I am considering purchasing Yubikey devices (made by Yubico) to add two-factor authentication when my users ssh to our various servers. I figured I would configure the device to use Yubico OTP with YubiCloud (via the yubico-pam PAM module).

What are the privacy implications of doing this? Will Yubico know which users are logging into which servers and when? The OTP value includes a static identifier and the server would query YubiCloud the instant the user hits the button, so it seems like Yubico could track users as they log into various servers.

Is there anything I can do to minimize any privacy leaks? For example, can I configure my ssh servers to first try a local validation server and fall back to YubiCloud if the local validation server is unavailable? (I would want to set up some form of synchronization with YubiCloud to prevent OTP replay attacks, but I don't know if that's possible and the synchronization might negate the privacy gains from running my own validation server.)

1 Answer 1


Yubico will not know, which users are logged in. The yubikey only sends a serial number within the otp value. They use this serial number to map the AES key.

So it is not anonymous but pseudonymous. If they ever would map the identifier/serial number to the user, they know it.

But (tin foil hat mode) yubico may know which serial number they sold to you. So yubico knows, that someone of your company is logging in. They also might know this from the requesting IP address. Then they could decide to say aye or nay, not depending on the real presence of the yubikey but depending on if the FBI wants to login or not ;-) (tin foil hat mode end)

If you worry about this you can use privacyIDEA running on premise to validate all your OTP devices (in HA mode).

PAM is a mighty stack. You can configure everything you wish to. So you could configure a local authentication instance and fallthrough to the cloud service. But as mentioned above - you can also configure your local service in HA.
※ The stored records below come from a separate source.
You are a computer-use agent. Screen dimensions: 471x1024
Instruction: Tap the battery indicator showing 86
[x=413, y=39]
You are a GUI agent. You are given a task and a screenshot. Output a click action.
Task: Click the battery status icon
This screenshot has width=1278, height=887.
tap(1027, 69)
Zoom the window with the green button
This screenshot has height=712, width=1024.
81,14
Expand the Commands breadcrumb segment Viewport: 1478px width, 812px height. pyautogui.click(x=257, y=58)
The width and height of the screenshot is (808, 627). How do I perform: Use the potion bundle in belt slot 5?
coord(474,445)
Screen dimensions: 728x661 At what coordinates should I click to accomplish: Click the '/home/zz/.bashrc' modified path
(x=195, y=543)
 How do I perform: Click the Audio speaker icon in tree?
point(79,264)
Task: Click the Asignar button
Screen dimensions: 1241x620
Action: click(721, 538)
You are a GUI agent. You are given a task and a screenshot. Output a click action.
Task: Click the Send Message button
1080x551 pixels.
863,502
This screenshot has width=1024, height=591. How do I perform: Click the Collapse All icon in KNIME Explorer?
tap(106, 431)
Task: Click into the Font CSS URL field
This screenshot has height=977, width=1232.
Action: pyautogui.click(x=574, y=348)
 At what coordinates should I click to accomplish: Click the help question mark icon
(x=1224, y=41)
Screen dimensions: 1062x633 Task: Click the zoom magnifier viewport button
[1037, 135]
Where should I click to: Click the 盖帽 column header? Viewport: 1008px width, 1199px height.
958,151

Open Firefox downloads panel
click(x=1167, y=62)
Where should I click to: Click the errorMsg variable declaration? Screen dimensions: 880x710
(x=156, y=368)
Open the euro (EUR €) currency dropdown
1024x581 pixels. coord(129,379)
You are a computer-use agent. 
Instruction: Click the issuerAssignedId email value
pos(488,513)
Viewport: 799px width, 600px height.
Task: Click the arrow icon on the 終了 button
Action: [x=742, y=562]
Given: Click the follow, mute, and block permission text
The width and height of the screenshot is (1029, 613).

  • Any shared-secret based system where the vendor knows the secret is a potential risk, as per the RSA SecurID breach, of course. The cloud service just makes it more timely. PAM is indeed mighty! Here's my company's list of pam-based two-factor authentication tutorials, mostly for radius and tacacs: wikidsystems.com/support/how-to/keyword/pam-radius
    – nowen
    Commented Feb 29, 2016 at 14:45
  • You are totally right about the assymmetric keys. But you might also want to have keys in hardware. With assymmetric keys you need more complicated drivers. While the yubikey has the advantange, that the user does not need any drivers. Plus - with privacyIDEA you create and control your own key material, since you run privacyIDEA on premise. This is at least necessary if you are using symmetric keys.
    – cornelinux
    Commented Mar 1, 2016 at 17:30
  • We (WiKID, hi!) use asymmetric keys to communicate PINS one way and OTPs the other via an app, so no drivers needed.